Key Responsibilities
- Design and deploy production data workflows that process FHIR R4, HL7v2, and CCDA content from diverse sources, ensuring sub-hour latency and robustness across heterogeneous systems
- Own technical integration from evaluation through production with health plans, HIEs, provider networks, and third-party vendors
- Build cloud-native infrastructure on AWS using Step Functions, dbt, and containerized services to support scalable ETL/ELT with full data lineage and quality monitoring
- Develop reusable tooling and frameworks that accelerate onboarding of new data partners and reduce engineering effort by 50% or more
- Collaborate with data science teams to operationalize models for clinical risk scoring and care prioritization
- Translate clinical and product requirements into durable, maintainable backend systems that scale with growing data volume and complexity
- Enforce strict compliance with HIPAA, HITECH, and privacy regulations through encryption, access controls, audit logging, and PHI de-identification
- Mentor engineers across the organization and advance best practices in healthcare data engineering
What You Bring
- 8+ years of software engineering experience with a focus on healthcare data integration, EHR systems, or clinical data platforms
- Proficiency in Python and experience with a compiled or concurrent language such as Elixir
- Strong grasp of distributed systems, including REST APIs, microservices, event-driven architectures, message queues (e.g., RabbitMQ), and caching strategies
- Experience modeling data in both transactional (PostgreSQL) and analytical (Redshift) databases
- Hands-on work with Docker and Kubernetes for container orchestration
- Proven ability to design resilient integration systems for inconsistent or delayed clinical data from EHRs, payers, or HIEs
- Deep familiarity with healthcare terminologies including ICD-10, SNOMED CT, LOINC, and RxNorm
- Clear communication skills for both technical and non-technical stakeholders
- Experience leading technical direction without formal authority across multiple engineering teams
Nice to Have
- Advanced degree in Computer Science, Software Engineering, or related field
- Background in value-based care, population health, or Medicaid/Medicare data environments
- Exposure to ML/AI frameworks like TensorFlow or PyTorch and MLOps practices in healthcare contexts
Technology Environment
Our stack centers on Python and Elixir for backend services, FHIR R4 APIs and HL7v2 for clinical data exchange, and AWS for cloud infrastructure.
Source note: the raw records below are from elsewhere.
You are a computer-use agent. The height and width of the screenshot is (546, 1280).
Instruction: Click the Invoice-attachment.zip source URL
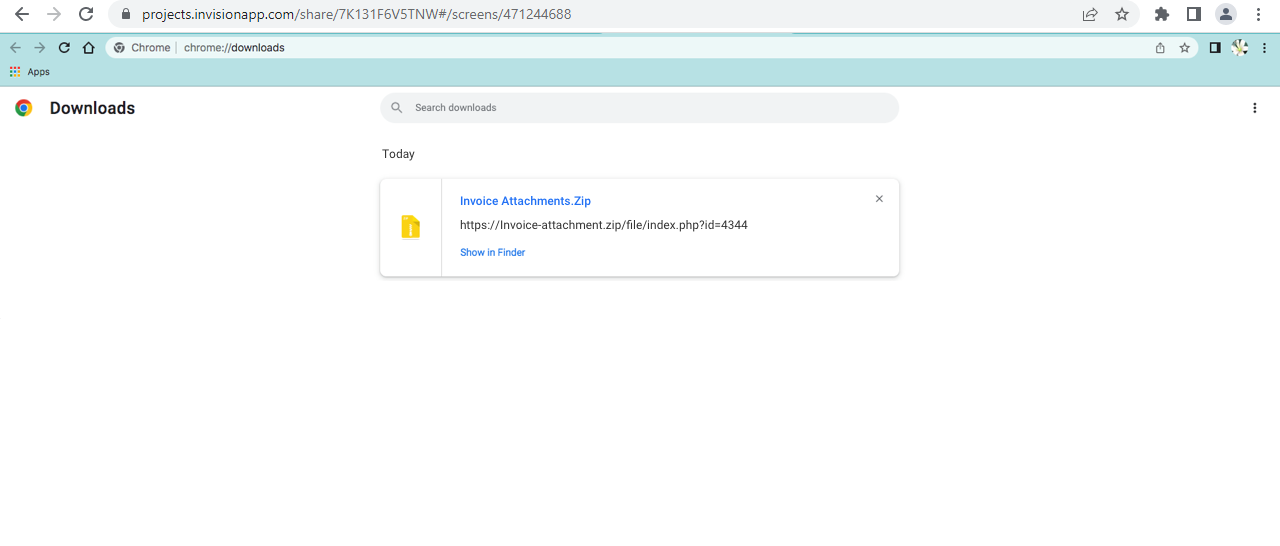tap(603, 225)
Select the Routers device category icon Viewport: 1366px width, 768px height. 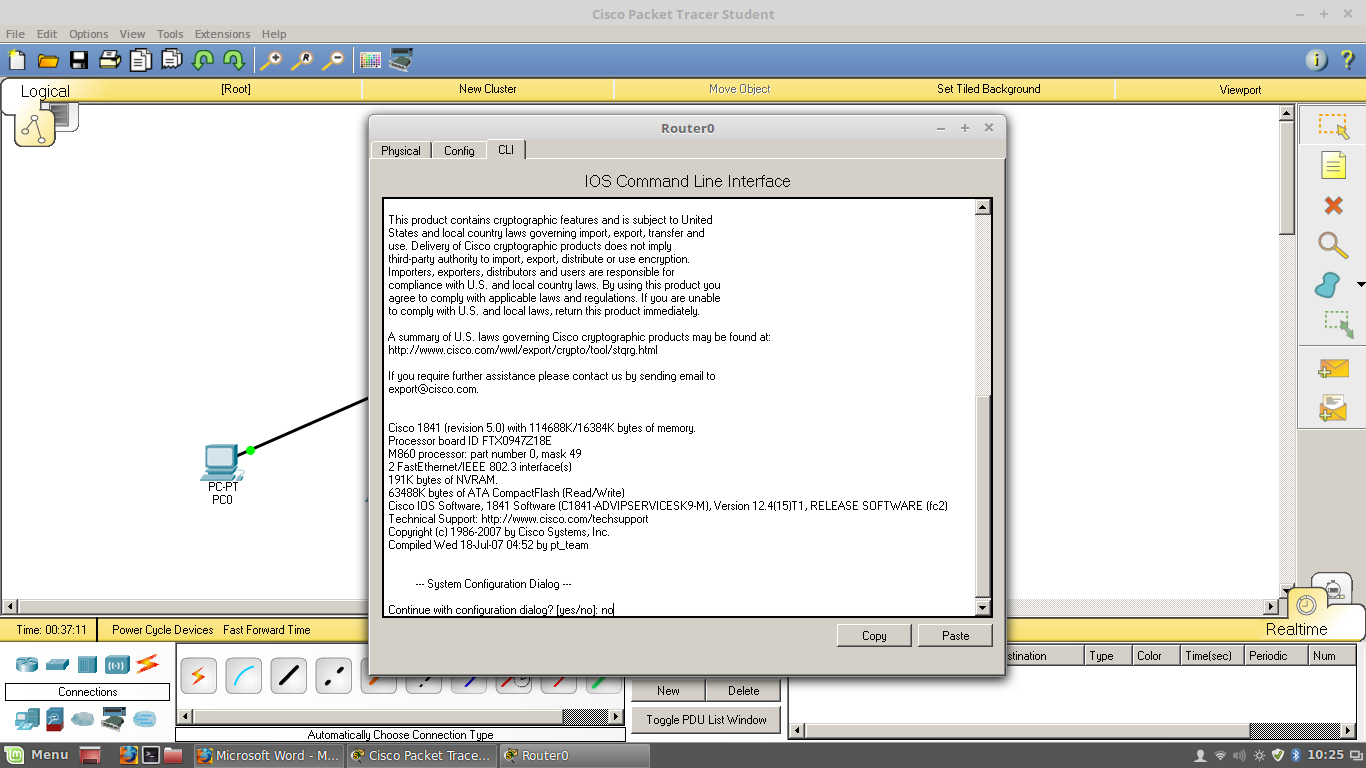pos(26,664)
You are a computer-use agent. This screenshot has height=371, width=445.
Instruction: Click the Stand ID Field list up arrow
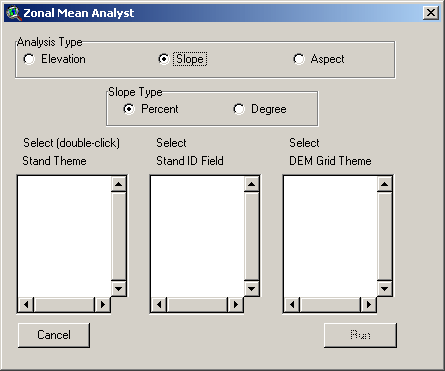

We use Step Functions for orchestration, dbt for transformation workflows, PostgreSQL and Redshift for data storage, and rely on Docker and Kubernetes for deployment. Our architecture emphasizes microservices, event-driven patterns, and RESTful APIs, with strong attention to security, scalability, and data integrity.
Work Model
This is a hybrid role, blending remote collaboration with in-person engagement to support close teamwork across technical and clinical stakeholders.
Our Culture
We are driven by a mission to improve access to care and eliminate systemic barriers in Medicaid. Our team brings together clinicians, engineers, and product builders in a collaborative environment where curiosity and innovation are central. We value thoughtful problem-solving and aim to transform how care is delivered through technology that works for everyone.